*WHAT TO DO*: Return only the lines running from the one that contains "Terms (296, 1429)" through the end of the entries, exactly, both ends included. Omit pictures.

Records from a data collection
==========

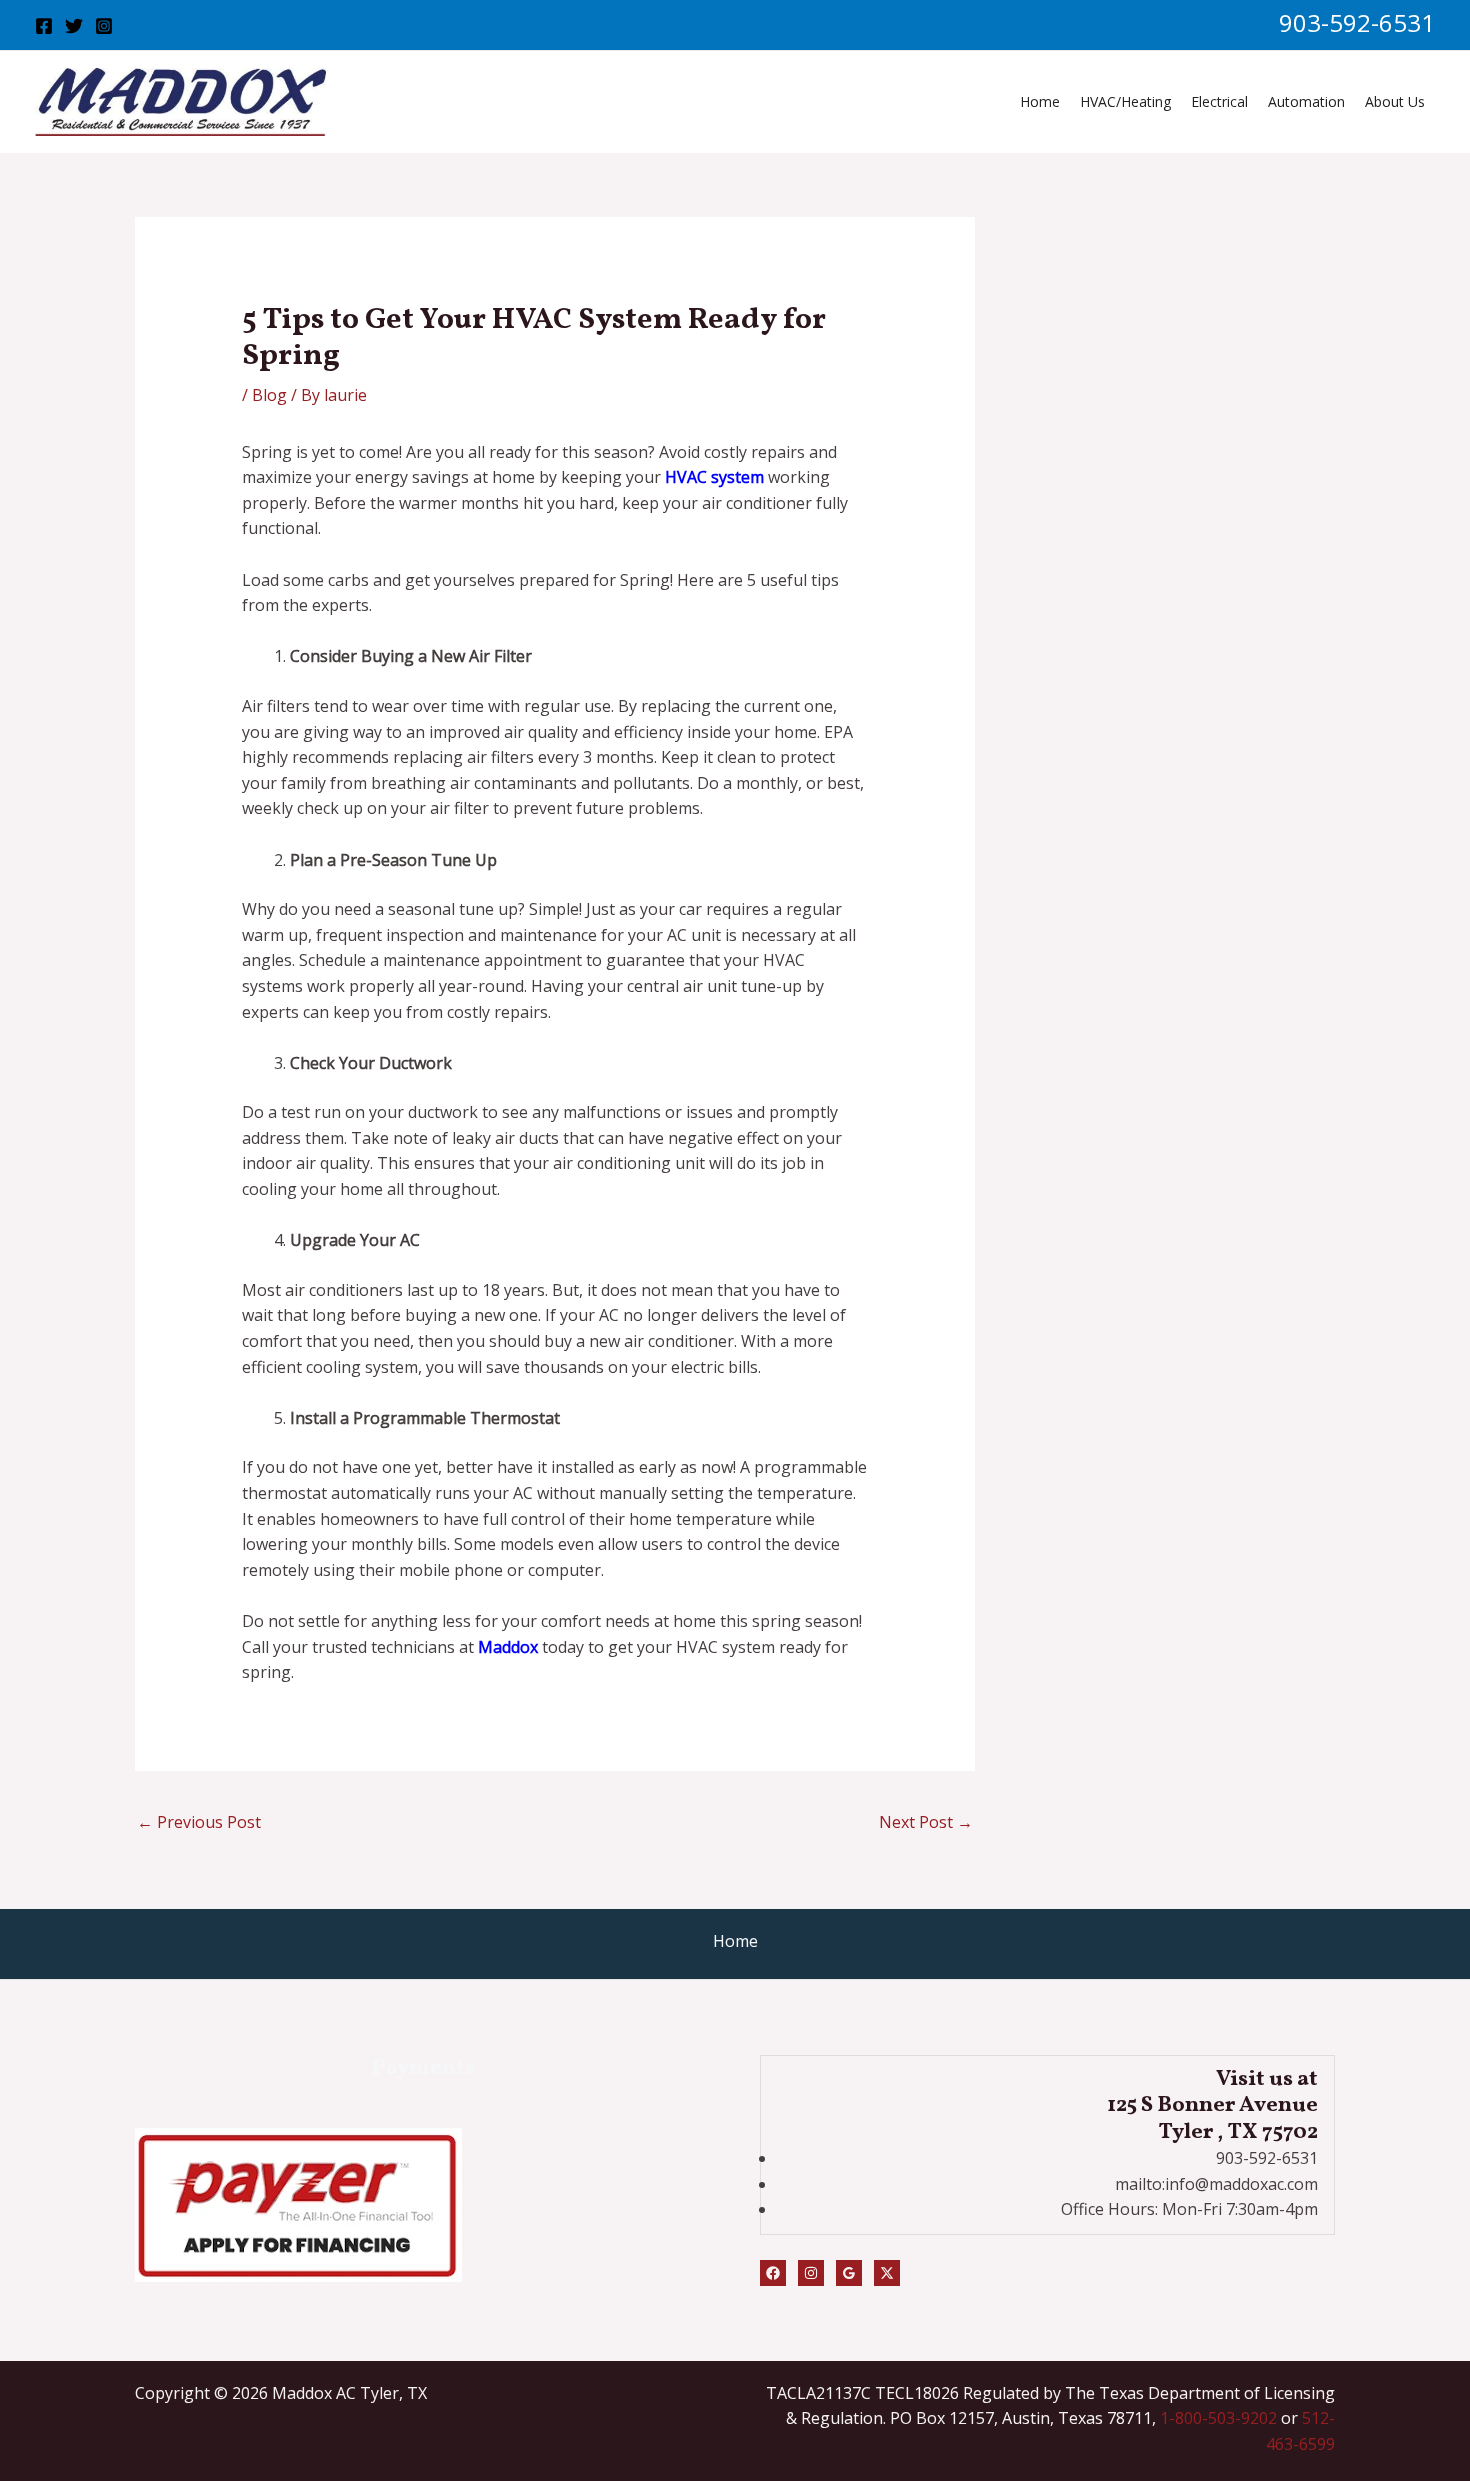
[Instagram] (104, 26)
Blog (269, 395)
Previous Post (199, 1822)
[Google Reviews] (849, 2273)
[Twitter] (74, 26)
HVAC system (714, 477)
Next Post (926, 1822)
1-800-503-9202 (1218, 2418)
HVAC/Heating (1125, 101)
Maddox (508, 1647)
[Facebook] (44, 26)
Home (1040, 101)
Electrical (1219, 101)
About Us (1395, 101)
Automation (1306, 101)
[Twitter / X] (887, 2273)
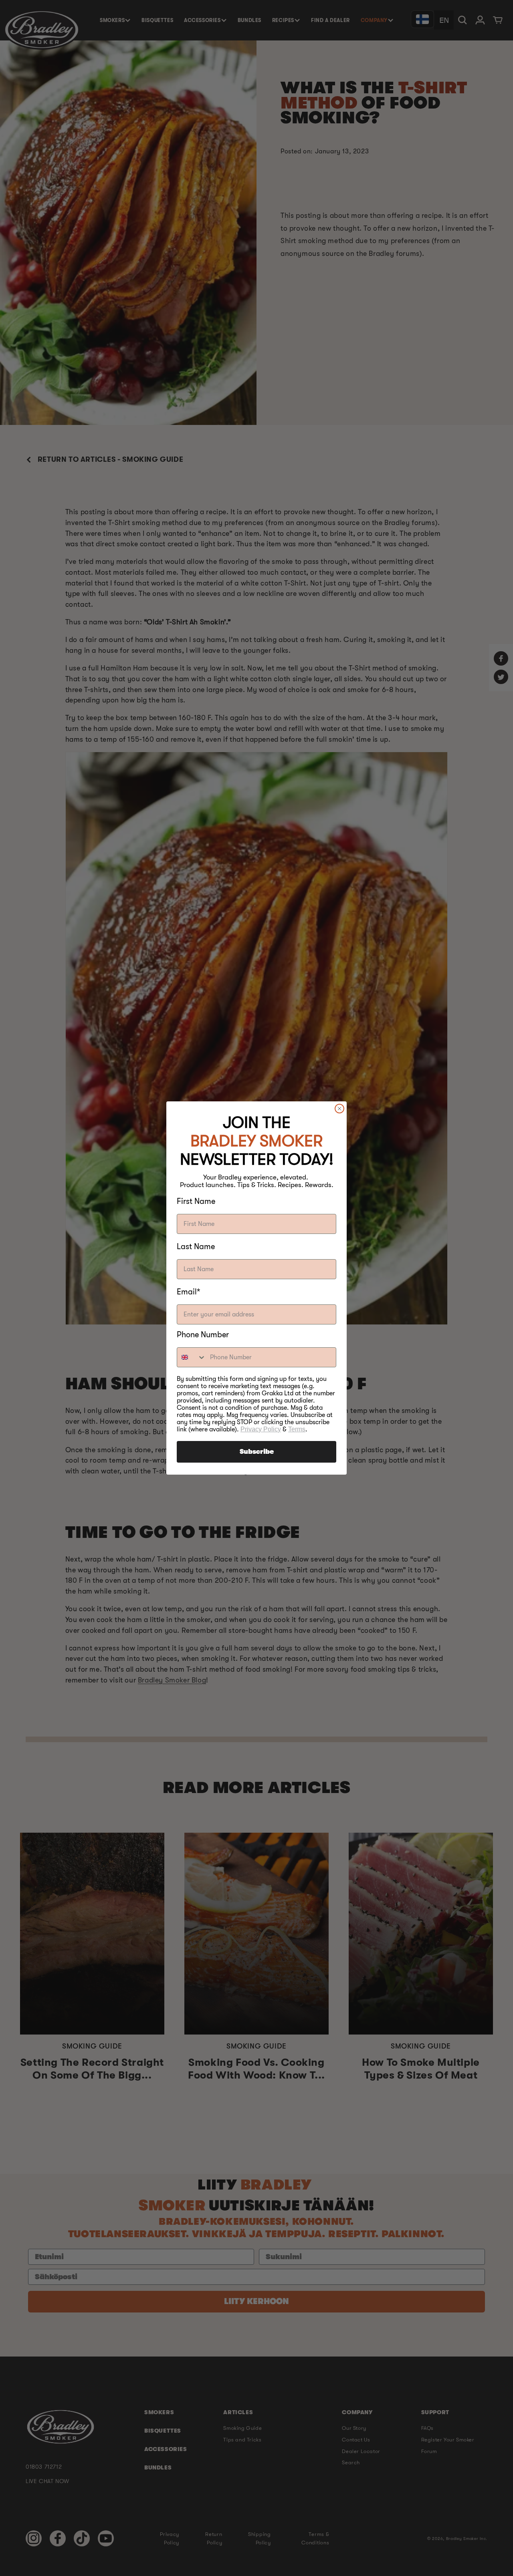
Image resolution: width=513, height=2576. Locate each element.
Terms (296, 1429)
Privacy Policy (260, 1429)
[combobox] (191, 1357)
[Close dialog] (339, 1109)
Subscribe (257, 1451)
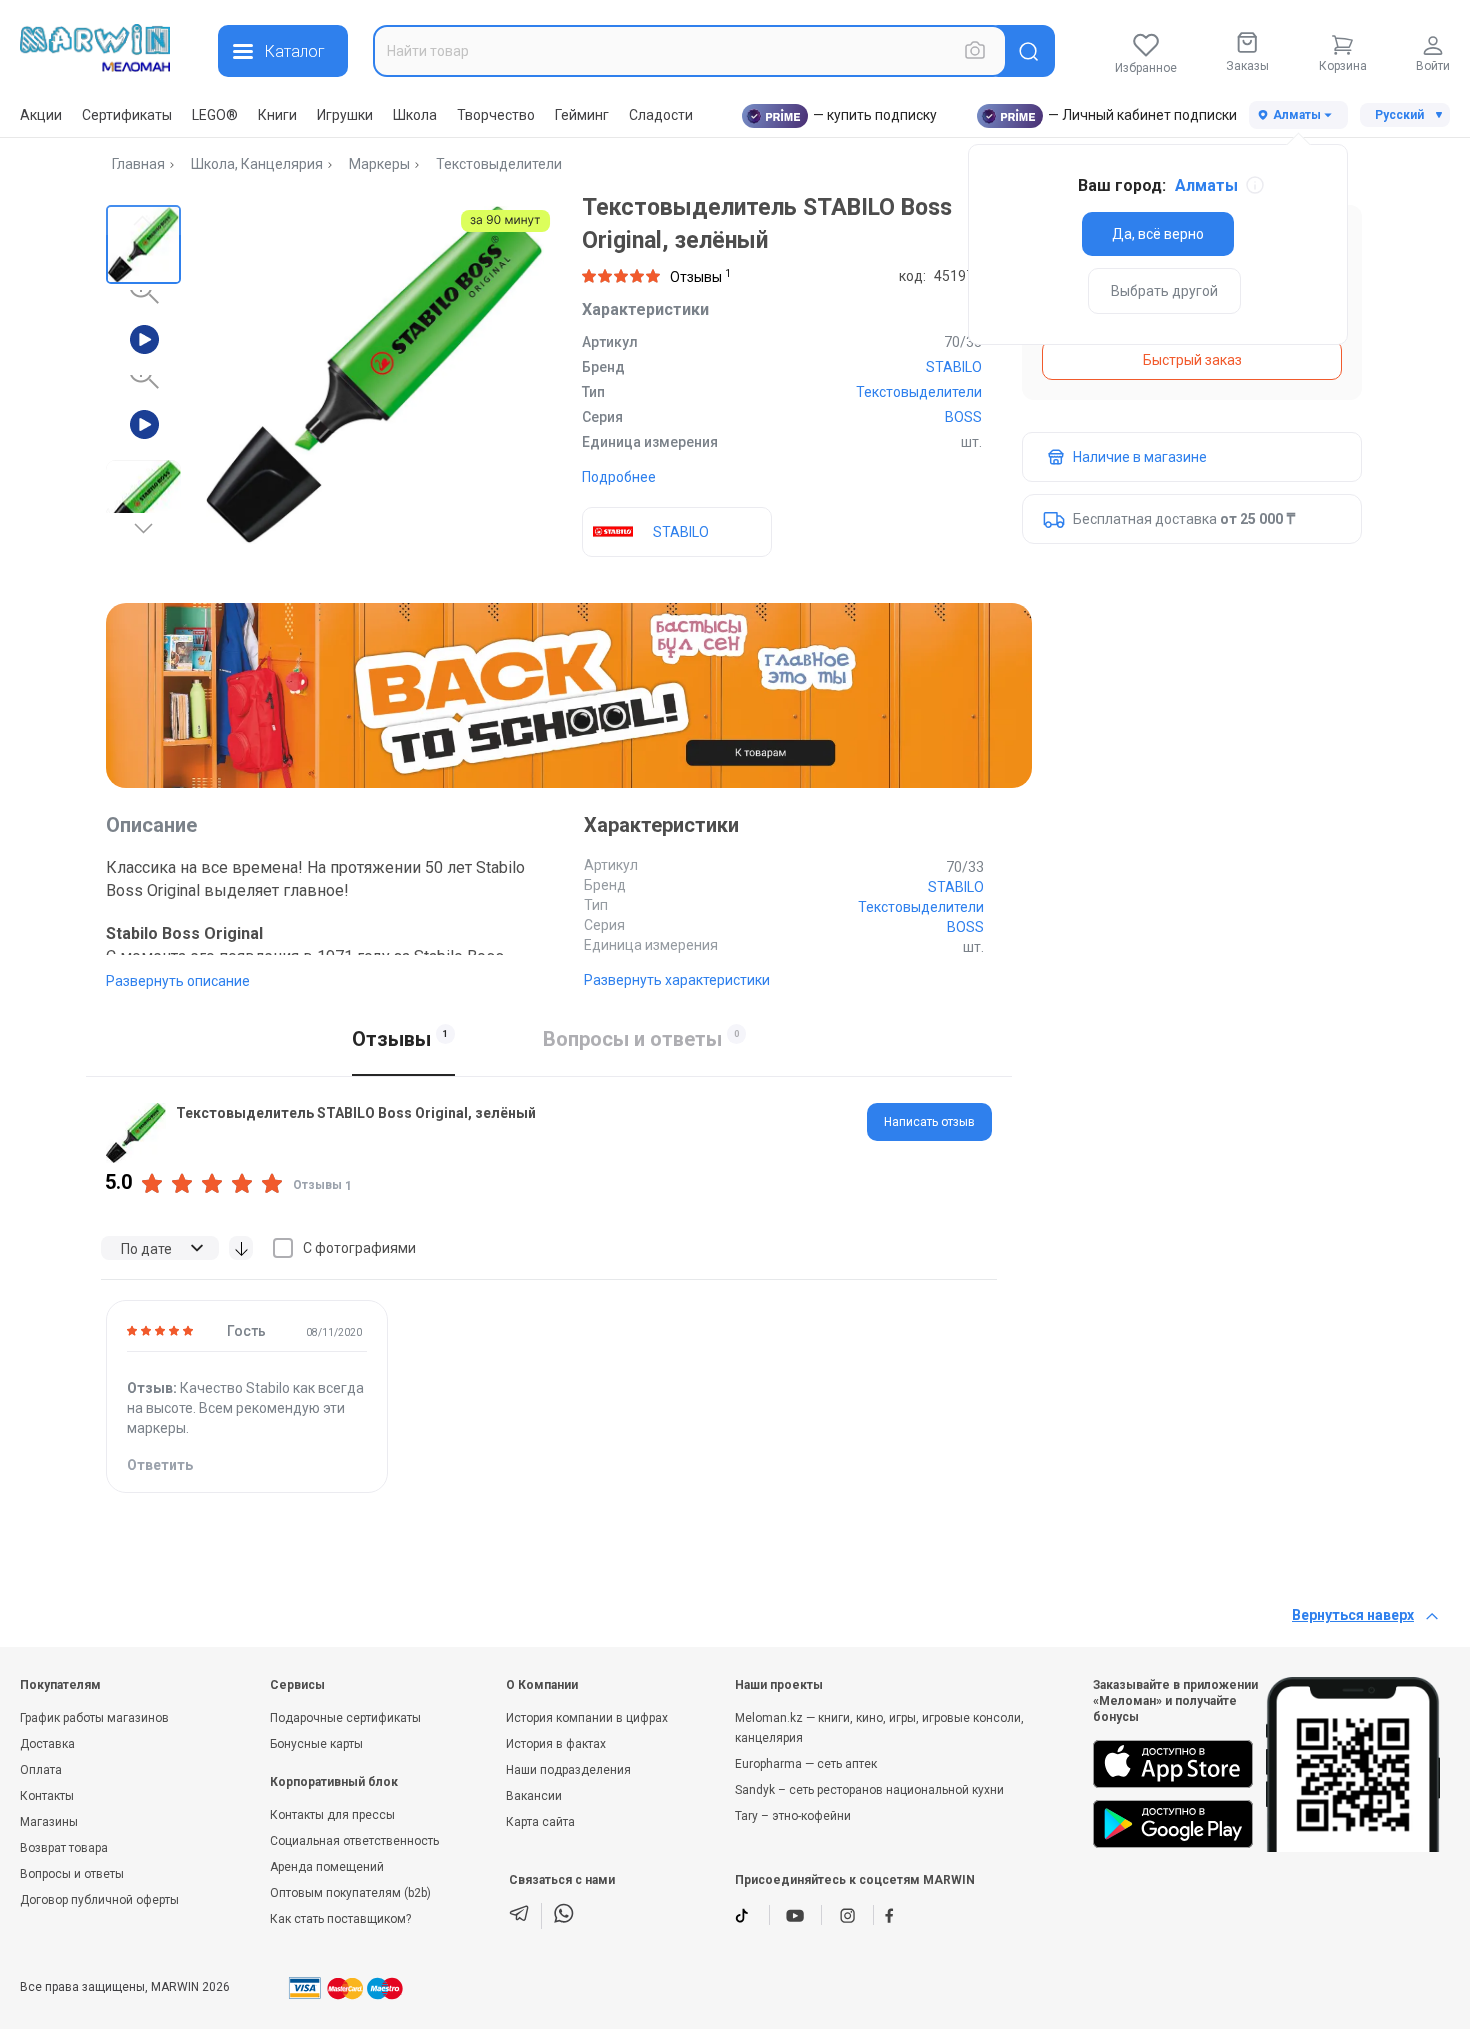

==========

*RESPONSE BOX*:
Terms (296, 1429)
Privacy Policy (260, 1429)
[combobox] (191, 1357)
[Close dialog] (339, 1109)
Subscribe (257, 1451)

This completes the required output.